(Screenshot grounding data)
--- START ---

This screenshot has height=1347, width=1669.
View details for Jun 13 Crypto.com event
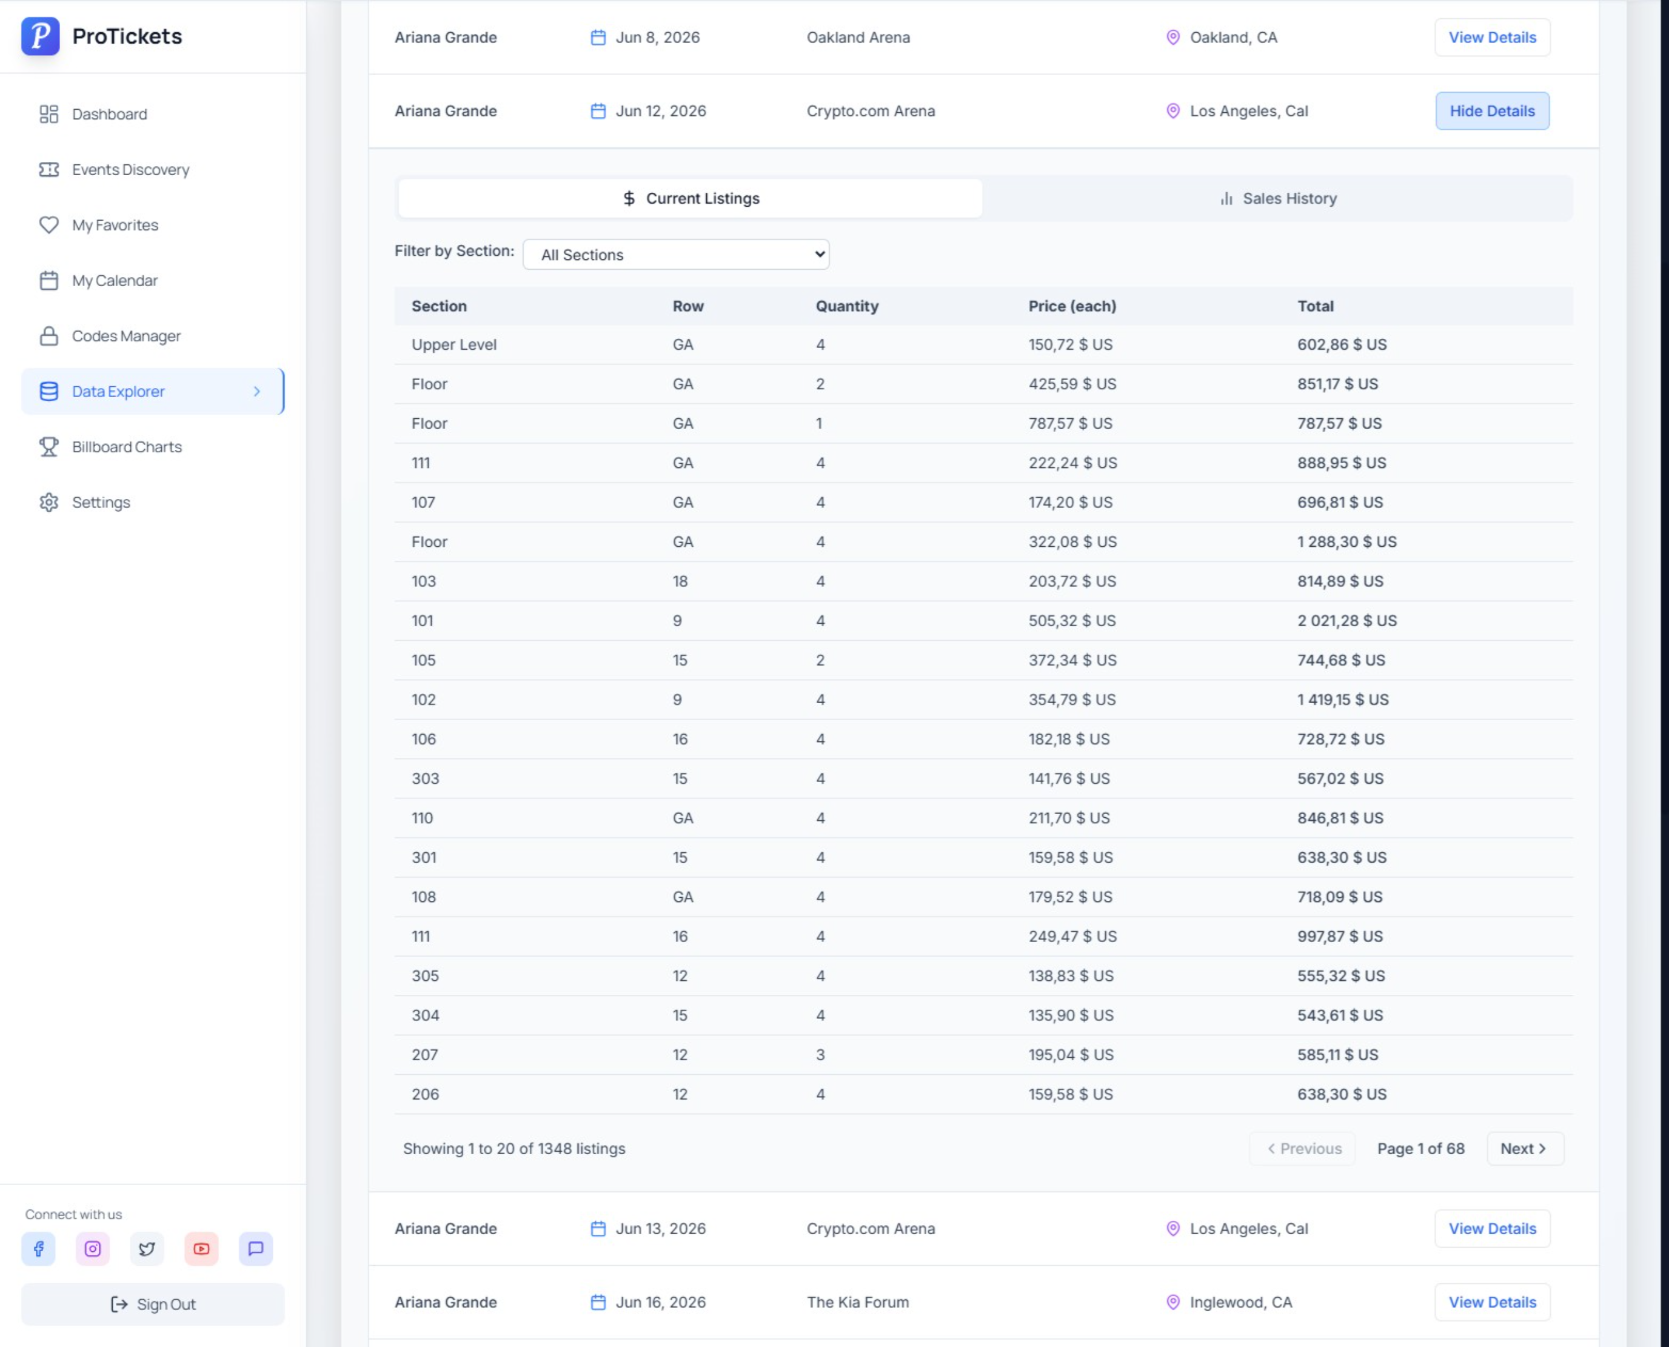point(1491,1228)
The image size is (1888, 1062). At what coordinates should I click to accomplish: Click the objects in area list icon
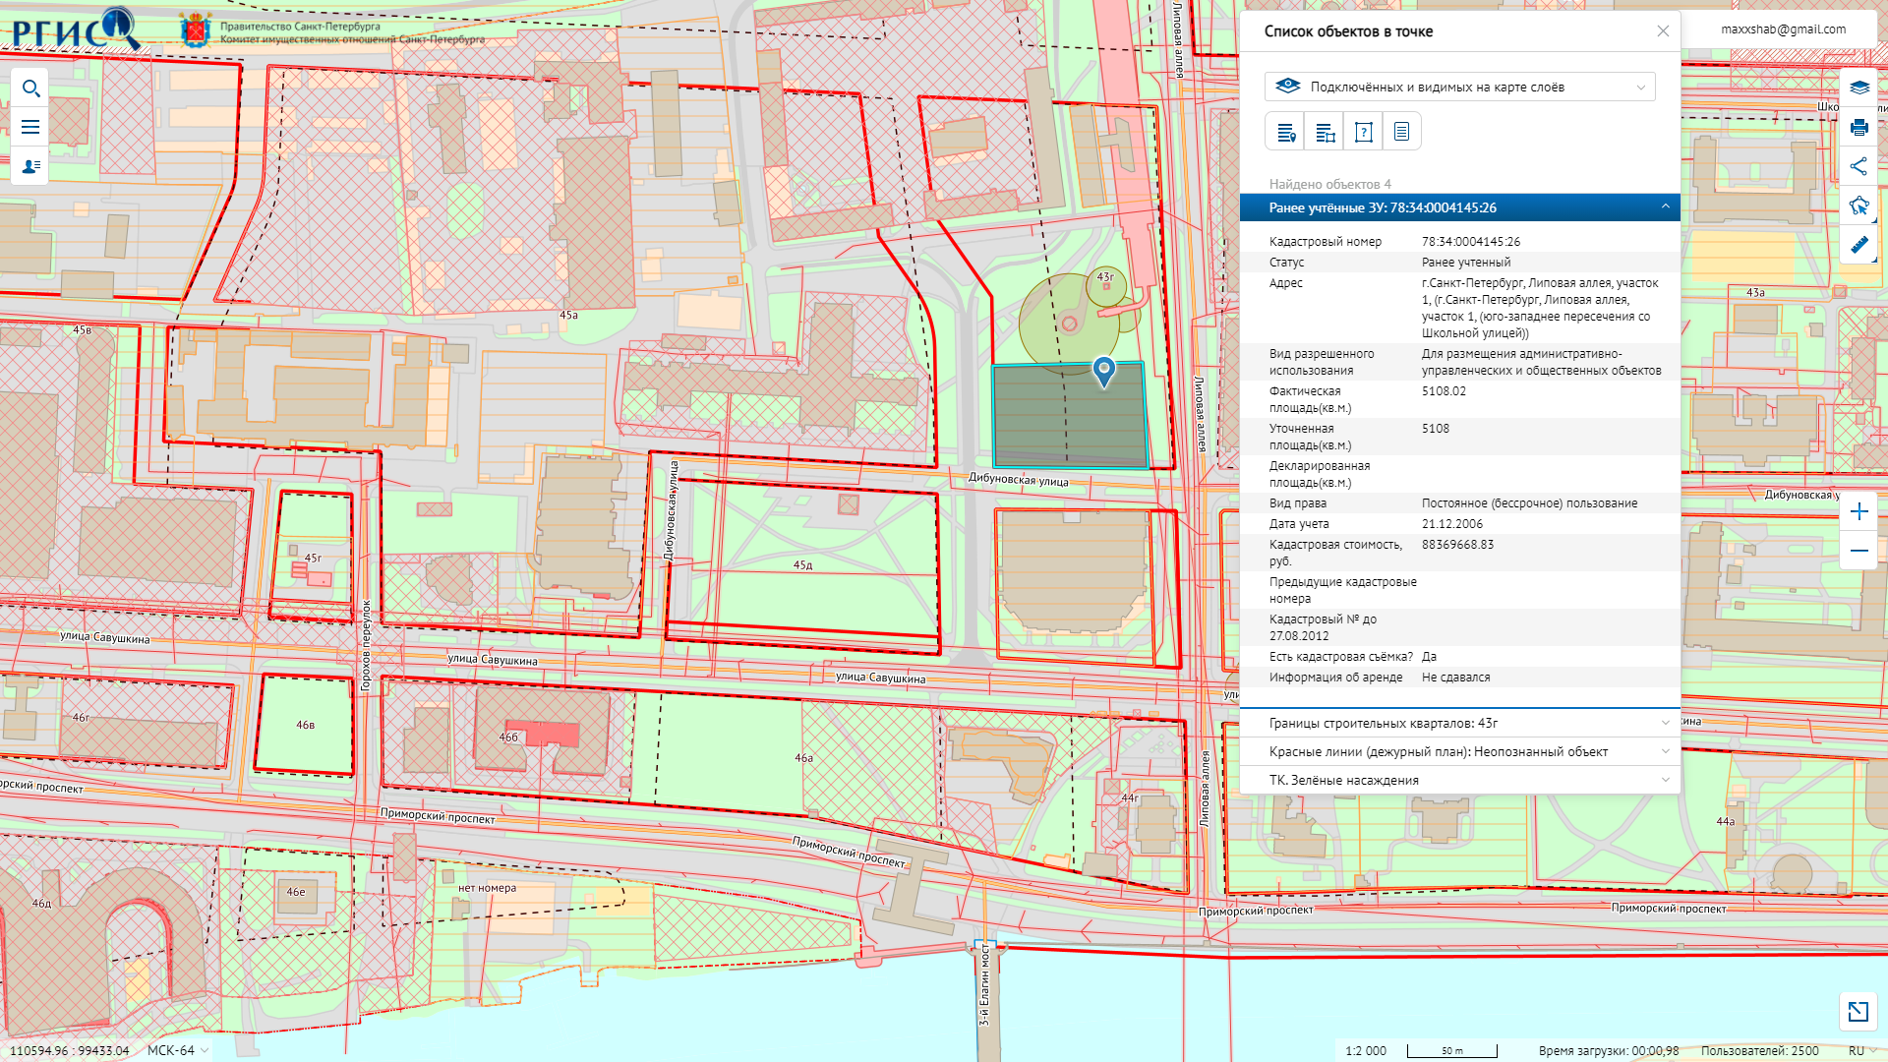pyautogui.click(x=1325, y=132)
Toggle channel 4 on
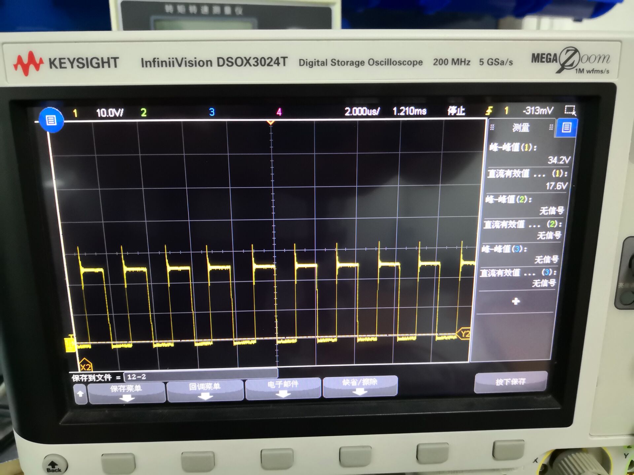The image size is (634, 475). (279, 112)
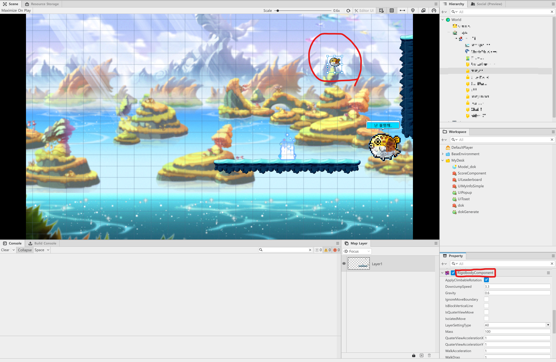Click the Scale slider handle

click(278, 11)
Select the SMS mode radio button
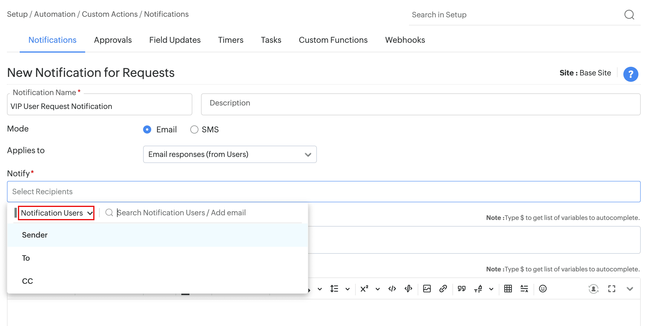Screen dimensions: 650x326 194,129
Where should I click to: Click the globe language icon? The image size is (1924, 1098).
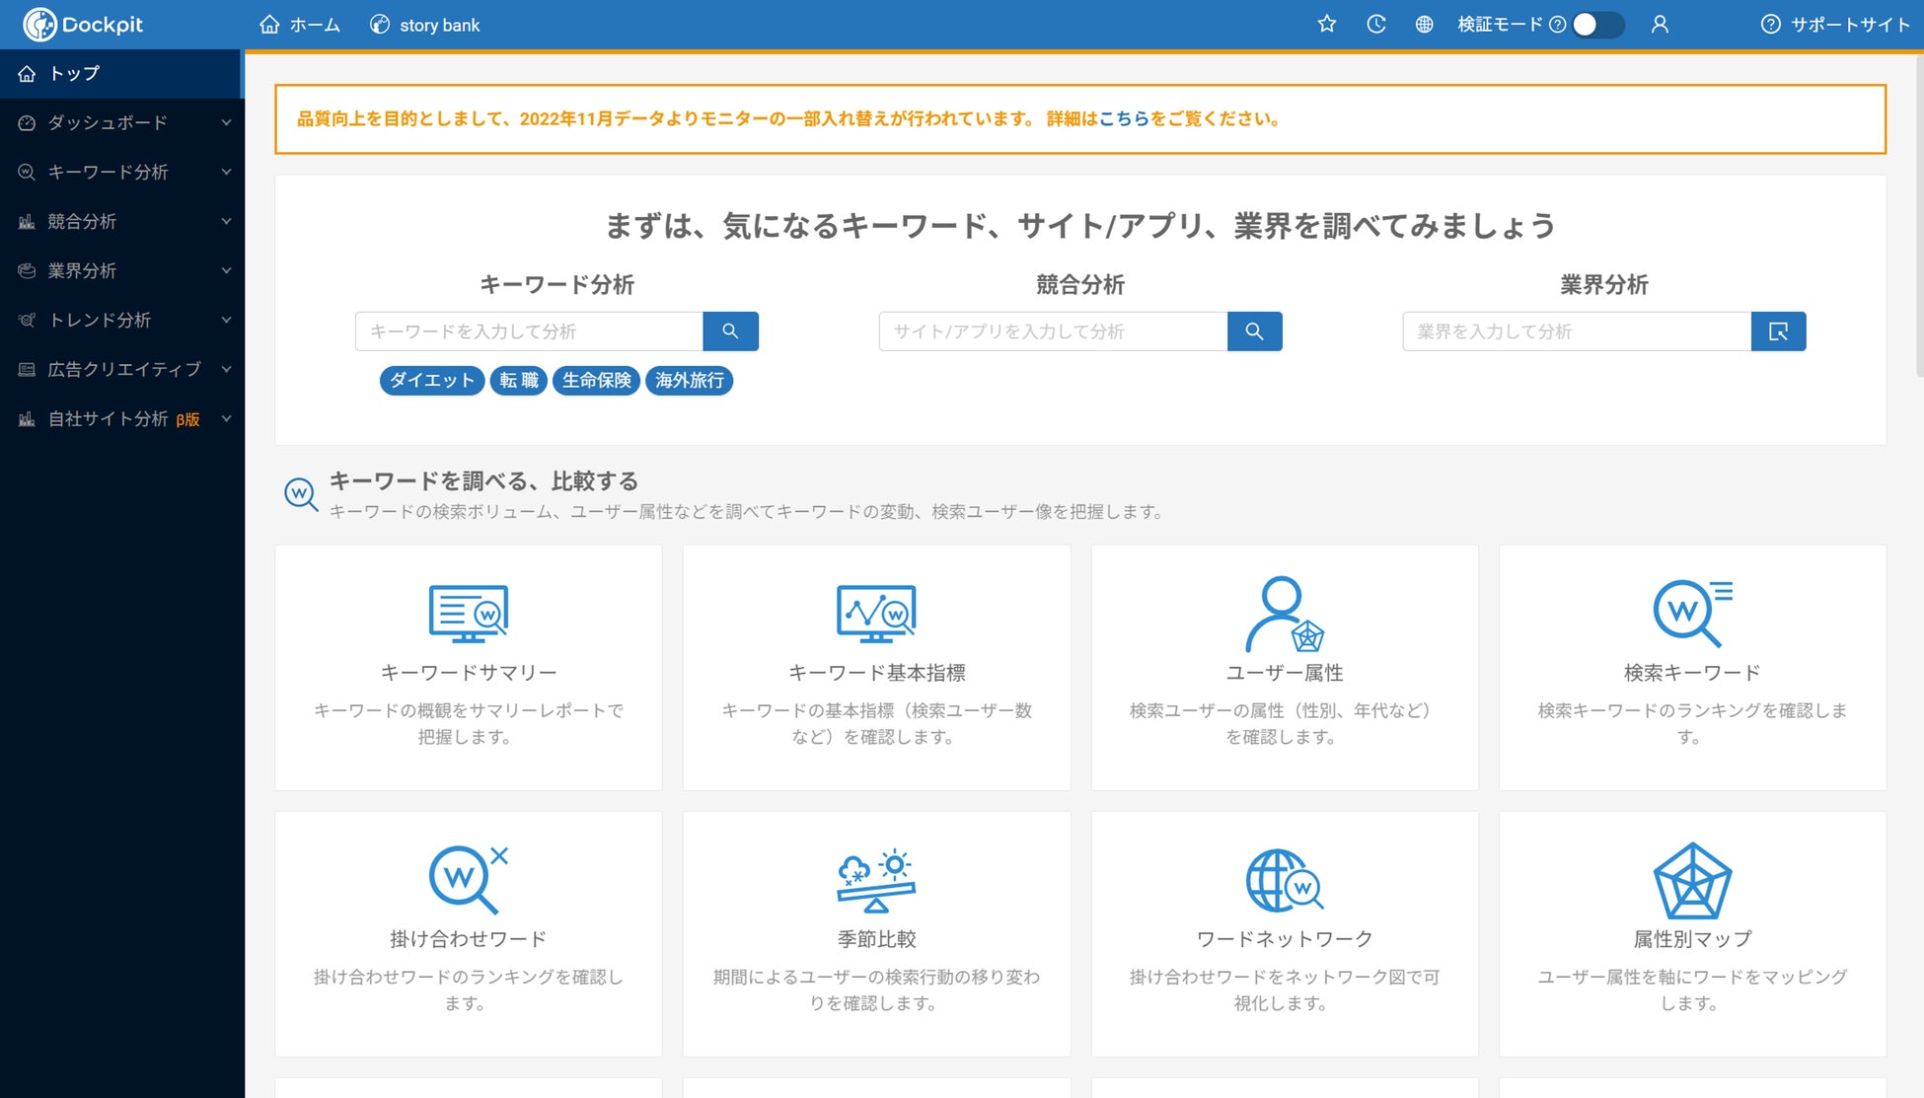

--- END ---

* **Task details**
Write out the data above in full and exactly, but not the pictures.

* **Result of the exercise**
This screenshot has height=1347, width=1669.
View details for Jun 13 Crypto.com event
point(1491,1228)
The image size is (1888, 1062). At what coordinates should I click to accomplish: Click the objects in area list icon
pyautogui.click(x=1325, y=132)
Toggle channel 4 on
The image size is (634, 475). (279, 112)
Click the Scale slider handle

click(278, 11)
Select the SMS mode radio button
Screen dimensions: 650x326 194,129
Where should I click to: Click the globe language icon? The image size is (1924, 1098).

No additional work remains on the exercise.